>> BEGIN
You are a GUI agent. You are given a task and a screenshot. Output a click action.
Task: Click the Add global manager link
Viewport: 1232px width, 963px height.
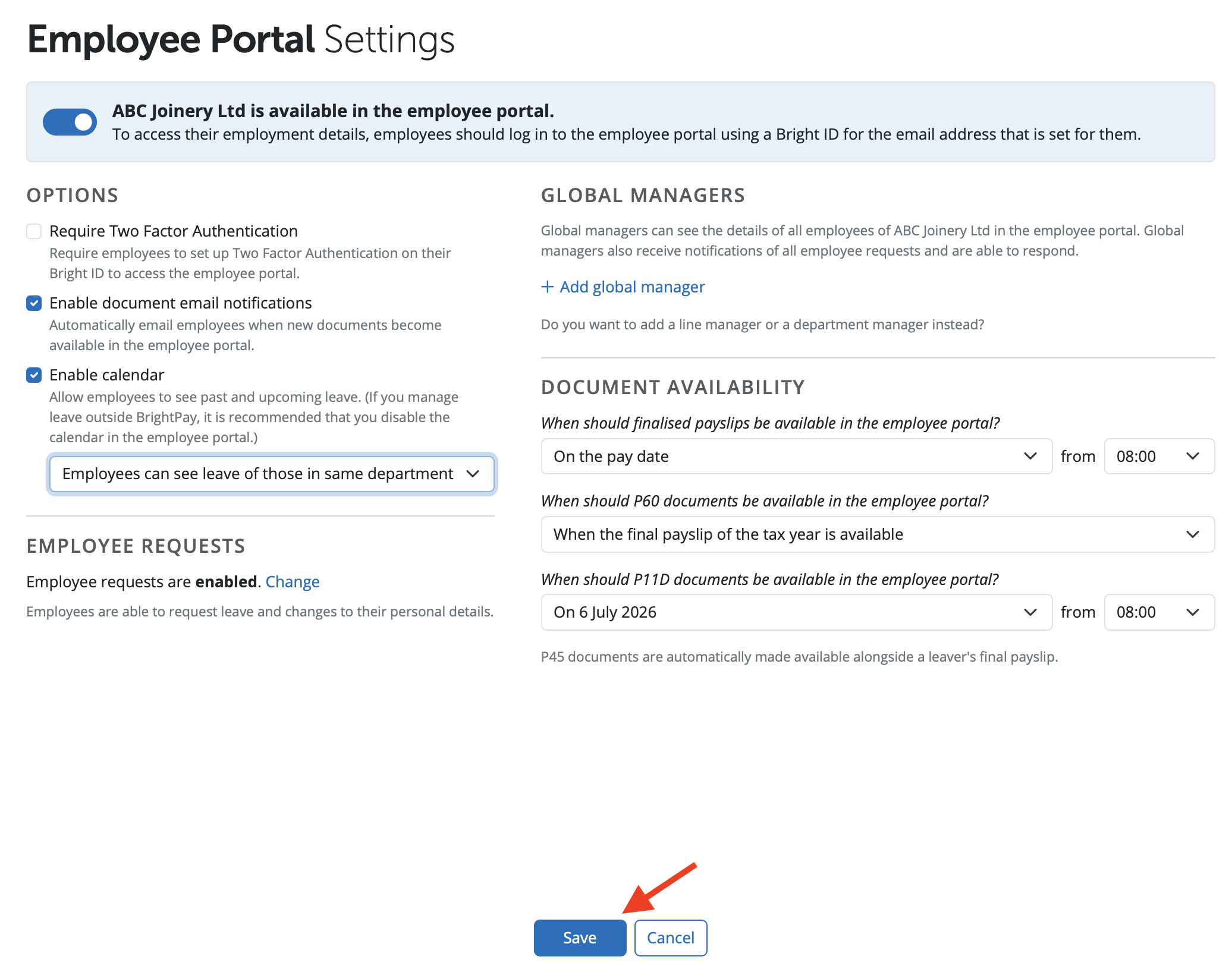click(x=632, y=287)
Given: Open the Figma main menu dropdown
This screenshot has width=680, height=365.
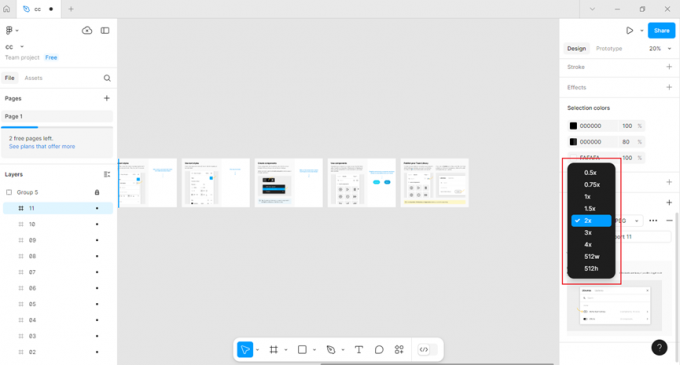Looking at the screenshot, I should click(x=12, y=30).
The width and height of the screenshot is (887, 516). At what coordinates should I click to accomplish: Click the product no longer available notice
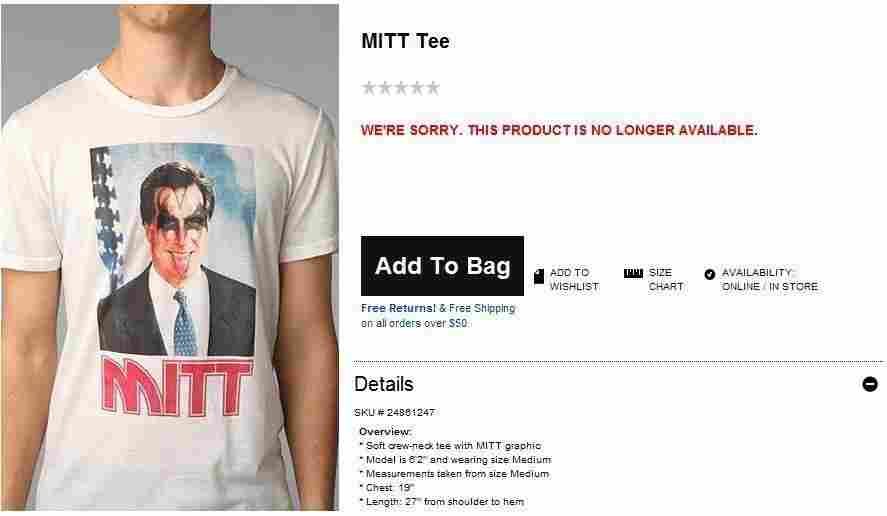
>> END
Problem requirements >>
Please give the items above again with every "width" replaced by "horizontal size" and all else unchanged, leaving out the pictures.

Answer to the task >>
You are a GUI agent. You are given a task and a screenshot. Output a click action.
Task: Click the Add global manager link
Viewport: 1232px horizontal size, 963px height.
click(x=632, y=287)
Given: Open the Figma main menu dropdown
This screenshot has horizontal size=680, height=365.
Looking at the screenshot, I should click(x=12, y=30).
The horizontal size and height of the screenshot is (887, 516). At what coordinates should I click to accomplish: Click the product no longer available notice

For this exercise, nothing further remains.